Good relationship puns

Funny Relationship Jokes Collection | Laugh Factory

good relationship puns

Relationship puns More Corny Love Quotes, Cute Quotes About Love, Coffee Love . Great Tips For Cooking Great Meals And Eating Better You can get. Somebody call the cops, because it's got to be illegal to look that good! I must be a snowflake, because I've fallen for you. I know you're busy today, but can you. These cheesy pickup lines could blossom into a relationship that's anything but Read the 25 best anti-jokes that are so unfunny they're funny. “It's a good thing I have my library card, because I am totally checking you out.

I know you're busy today, but can you add me to your to-do list?

If you were a steak you would be well done. Hello, I'm a thief, and I'm here to steal your heart. Cause I want a piece of that. My love for you is like diarrhoea, I just can't hold it in.

Are you lost ma'am? Because heaven is a long way from here. There is something wrong with my cell phone. It doesn't have your number in it.

If you were a library book, I would check you out. Are you a cat because I'm feline a connection between us If I were to ask you out on a date, would your answer be the same as the answer to this question? If nothing lasts forever, will you be my nothing? I'm new in town.

good relationship puns

Could you give me directions to your apartment? I must be in a museum, because you truly are a work of art. You spend so much time in my mind, I should charge you rent. My lips are like skittles. Wanna taste the rainbow? Well, here I am.

Funny and Cheesy Pick Up Lines | btcmu.info

What were your other two wishes? Are you from Tennessee? Because you're the only 10 I see! Are you a beaver? Life without you is like a broken pencil Do you want to see a picture of a beautiful person? Cause I'm lovin' it! Even if there wasn't gravity on earth, I'd still fall for you. Roses are red, violets are blue, how would you like it if I came home with you?

I wish I were cross-eyed so I can see you twice We're not socks. But I think we'd make a great pair. Your lips look so lonely…Would they like to meet mine? Are you a parking ticket? Thank god I'm wearing gloves because you are too hot to handle.

If a fat man puts you in a bag at night, don't worry I told Santa I wanted you for Christmas. I'm no photographer, but I can picture us together. Do your legs hurt from running through my dreams all night? If you were a chicken, you'd be impeccable. How much does a polar beat weight? Enough to break the ice! Are you a 90 degree angle? Cause you are looking right!

Cause you Israeli hot. On a scale from 1 to 10, you're a And I'm the 1 you need. When you fell out of heaven?

If I could rearrange the alphabet I would put U and I together. Is your name Google? Because you've got everything I'm searching for.

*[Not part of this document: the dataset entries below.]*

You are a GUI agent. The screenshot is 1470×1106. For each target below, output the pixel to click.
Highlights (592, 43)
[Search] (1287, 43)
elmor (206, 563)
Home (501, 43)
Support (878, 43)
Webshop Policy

120 Funny and Cheesy Pick Up Lines!

Your hand looks heavy. Here, let me hold it for you. Are you from Starbucks because I like you a latte. Are you a banana because I find you a peeling. Do you like vegetables because I love you from my head tomatoes. Have you been to the doctor's lately?

good relationship puns

Cause I think you're lacking some vitamin me. Do you generate electricity with water through the process of hydro power? Do you like science because I've got my ion you.

Are you my appendix? Because I don't understand how you work but this feeling in my stomach makes me want to take you out. Do you like sales? I know this is going to sound cheesy, but I think you're the gratest.

good relationship puns

If you were a triangle you'd be acute one. Does your left eye hurt? The best relationship jokes We are already 2 years together with my girlfriend and decided to get married.

She is a dream! But there is something that bothers me! This something is her little sister… This is my future 20 years old sister-in-lawwearing a super skinny, mini skirts and short blouses.

Always lean ahead and I was often lucky to see her underwear. She never did that in front of someone else! One day she calls me and asks me to go home to see the wedding invitations. When I arrived she was alone. She also said that she desperately wanted to have sex with me just once before I marry her sister.

I was shocked and could not say a word… She said to me that she goes to bed and asked if I wanted to go up with her.

I froze and looked at her going up the stairs. Going up, she took her panties off and threw it at me. I stayed there for a moment and then ran to the door.

I opened it and I walked to the car. My future father-in-law was standing outside with tears in his eyes, hugged me and said: Welcome to the family, my son!

Always keep your condoms in your car! Then, he saw an envelope, propped up prominently on the pillow. It was addressed, 'Dad'. With the worst premonition, he opened the envelope and read the letter, with trembling hands: It is with great regret and sorrow that I'm writing you. I had to elope with my new girlfriend, because I wanted to avoid a scene with Mum and you. I've been finding real passion with Stacy. She is so nice, but I knew you would not approve of her because of all her piercing's, tattoos, her tight Motorcycle clothes, and because she is so much older than I am.

But it's not only the passion, Dad. Stacy said that we will be very happy.

good relationship puns

She owns a trailer in the woods, and has a stack of firewood for the whole winter. We share a dream of having many more children.

good relationship puns

Stacy has opened my eyes to the fact that marijuana doesn't really hurt anyone.